I looked into whether I could leverage Hasura for this (no particular reason, just heard raving reviews and wanted to give it a shot). Turns out Hasura always hits the database with every single request, and it seems there's no way to avoid this. Of course GraphQL doesn't lend itself well to caching either.

Are there any solutions to this sort of problem? Or was my use case fundamentally not suitable for Hasura or similar tools?

3 comments

gavinray 2295 days ago

In large part, caching in GraphQL stems from client-side tools like Apollo or Relay, which have a fairly sophisticated cache ability.

https://www.apollographql.com/docs/react/caching/cache-confi...

https://relay.dev/docs/en/network-layer#caching

You can also implement things like Dataloader to batch/cache your requests:

https://github.com/graphql/dataloader

Hasura in particular implements two forms of caching. While not directly data-related, it does cache both the GraphQL query-plan and SQL query-plan with prepared statements:

https://hasura.io/blog/fast-graphql-execution-with-query-cac...

Hasura's architecture ensures that 2 "caches" are automatically hit so that performance is high:

GraphQL query plans get cached at Hasura: This means that the code for SQL generation, adding authorization rules etc doesn't need to run repeatedly.

SQL query plans get cached by Postgres with prepared statements: Given a SQL query, Postgres needs to parse, validate and plan it's own execution for actually fetching data. A prepared statement executes significantly faster, because the entire execution plan is already "prepared" and cached!

So cache on the client-layer, with cache on the server layer, especially if you implement something like Relay which has the ability to fetch only individual fragments, leads to pretty tiny and performant queries.

link

oefrha 2295 days ago

I'm aware of client side caching, but I'm talking about server-side caching. When thousands of people hit the server for the exact same updates every 30 seconds (for my scoreboard), client side caching doesn't help with anything.

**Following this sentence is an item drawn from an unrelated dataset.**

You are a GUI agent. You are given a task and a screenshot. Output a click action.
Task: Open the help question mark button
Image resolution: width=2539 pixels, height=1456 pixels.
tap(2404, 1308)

I'm aware of the query plan caching mechanisms in Hasura too (I read exactly that blog post), but they don't solve the "always hits the database with every single request" issue, unlike a handwritten API endpoint / a traditional server rendered view where either the db response or the entire HTTP response could be easily cached with redis/memcached.

link

xtagon 2295 days ago

Have a look at Materialize[0]. It automatically updates your materialized views using a dataflow model (differential dataflow) so that reads are fast even if you're running the same query over and over. It's a step up from rolling your own materialized views in Postgres or whatever, because you don't have to create triggers or anything like that, you just create views in plain SQL.

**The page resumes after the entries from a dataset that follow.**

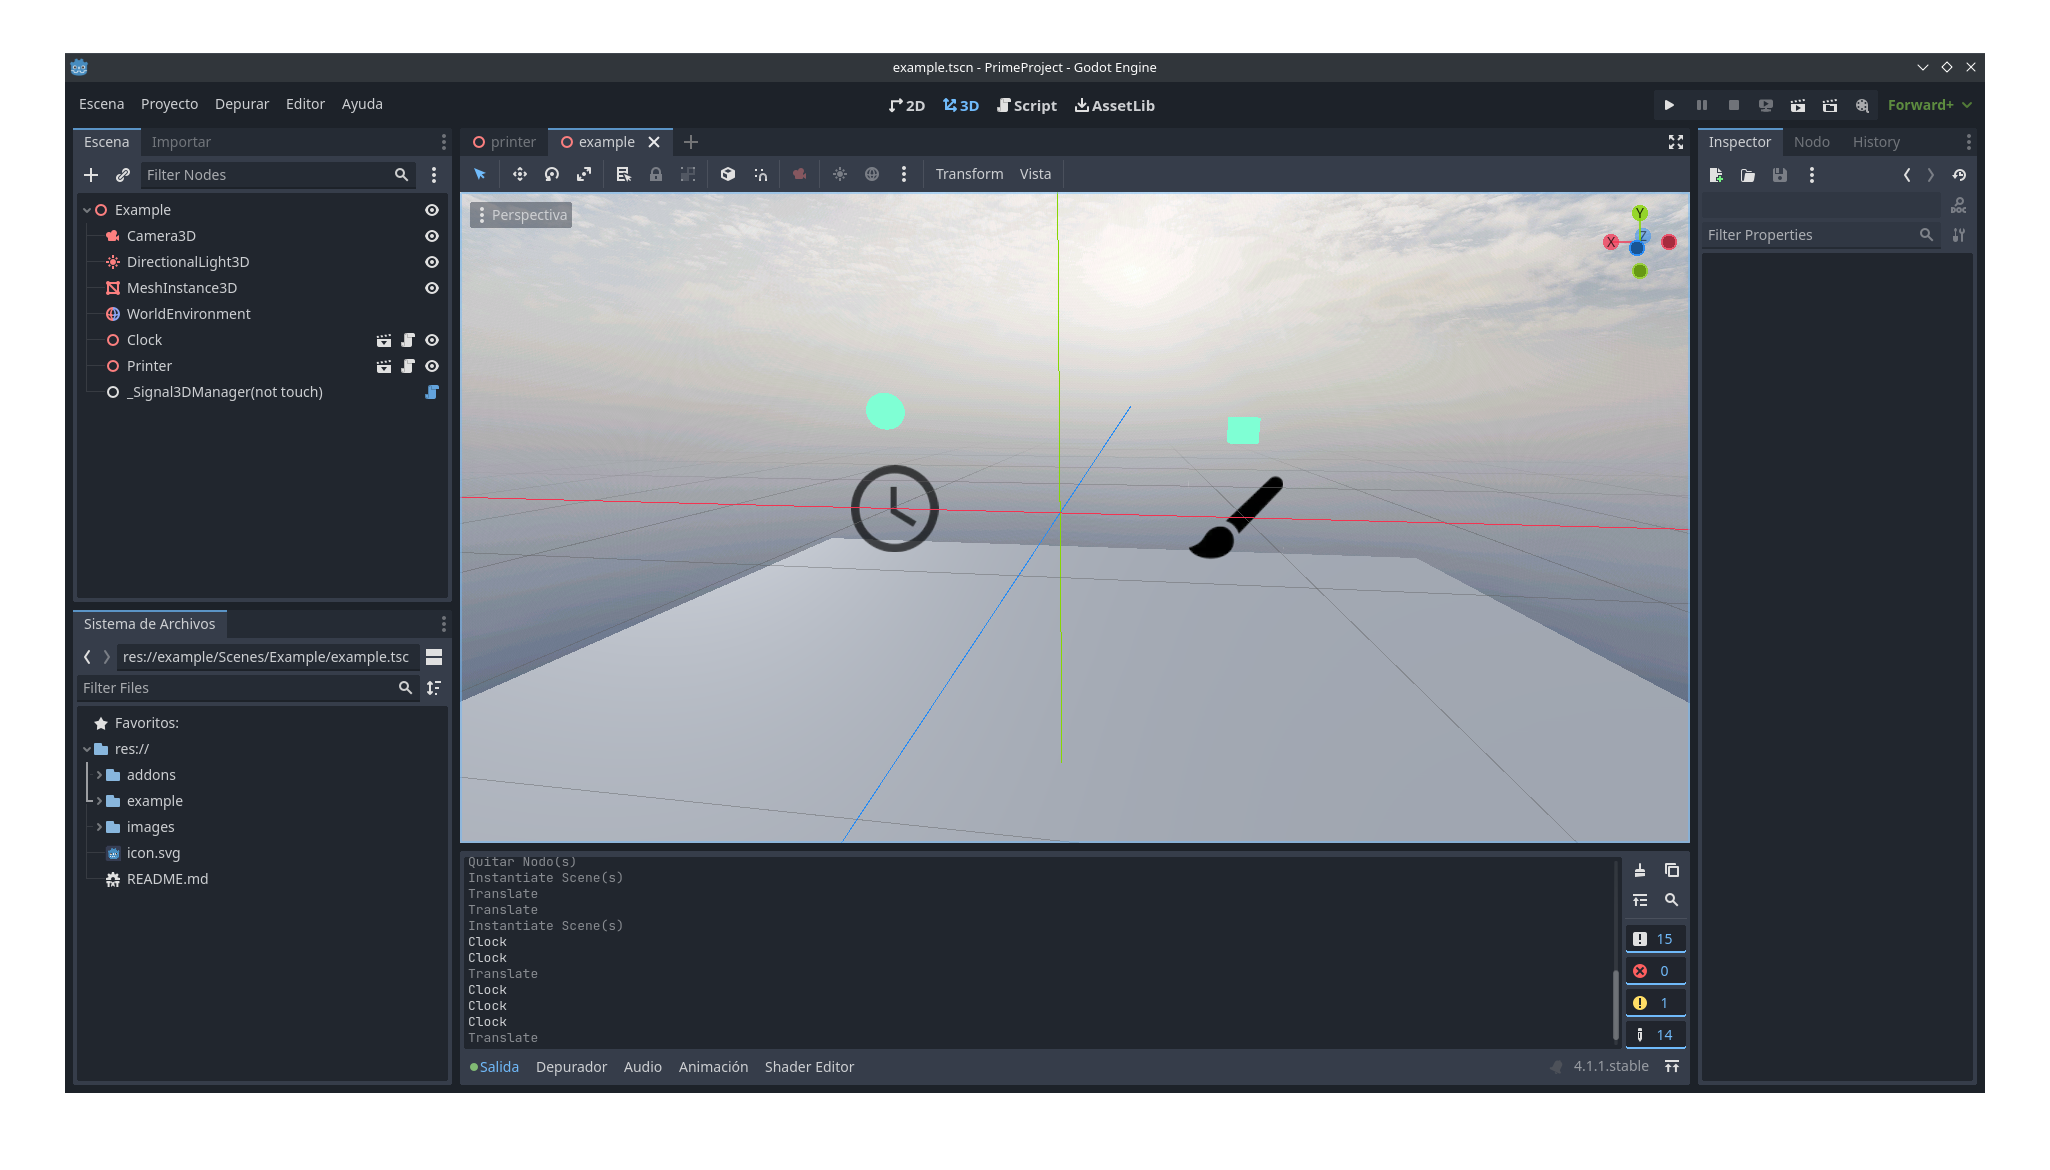Select the Move mode tool
Viewport: 2050px width, 1170px height.
click(x=520, y=174)
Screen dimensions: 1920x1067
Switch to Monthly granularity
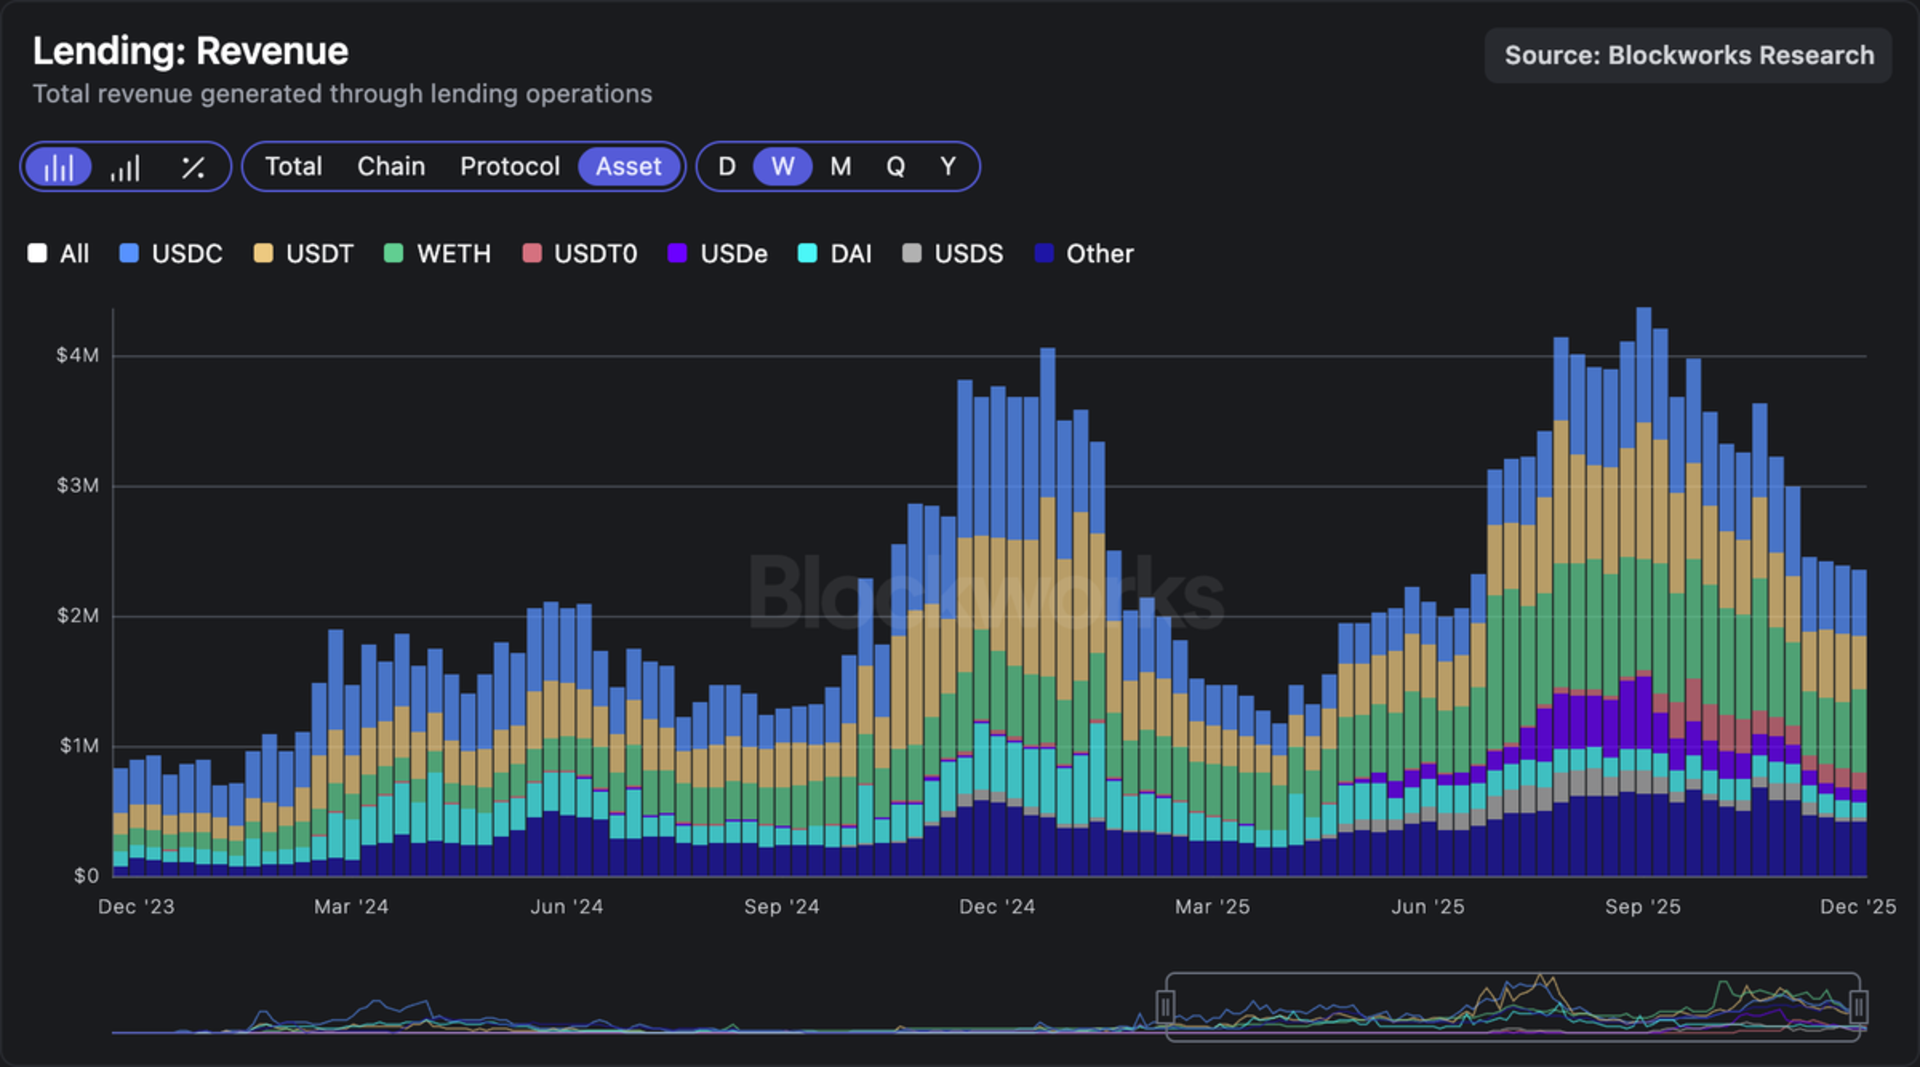pyautogui.click(x=840, y=166)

Then of course you can use a GraphQL layer above it, just like you would with any GraphQL resolvers backed by SQL, or just cut out the middleman and use plain REST instead of GraphQL.

[0]: https://materialize.io/

link

gavinray 2295 days ago

There's nothing preventing you from setting Redis/Memcached in front of your GQL server. Apollo Server provides server-level cache strategies too I believe.

link

oefrha 2295 days ago

Another caching layer in front of the GraphQL server could work. Apollo Server is mutually exclusive with a zero code solution like Hasura though.

link

mattkrick 2295 days ago

put redis in front of your graphql server. let the key be the query hash. and the ttl be 30 seconds. if your query has many duplicate lookups (e.g. the same user appears multiple times on the leaderboard) use dataloader.

link

oefrha 2295 days ago

I suppose authentication & authorization would complicate things a fair bit, but yeah this should at least work for white-listed, public queries. Thanks.

link

cpursley 2295 days ago

You can always use a Postgres materialized view.

link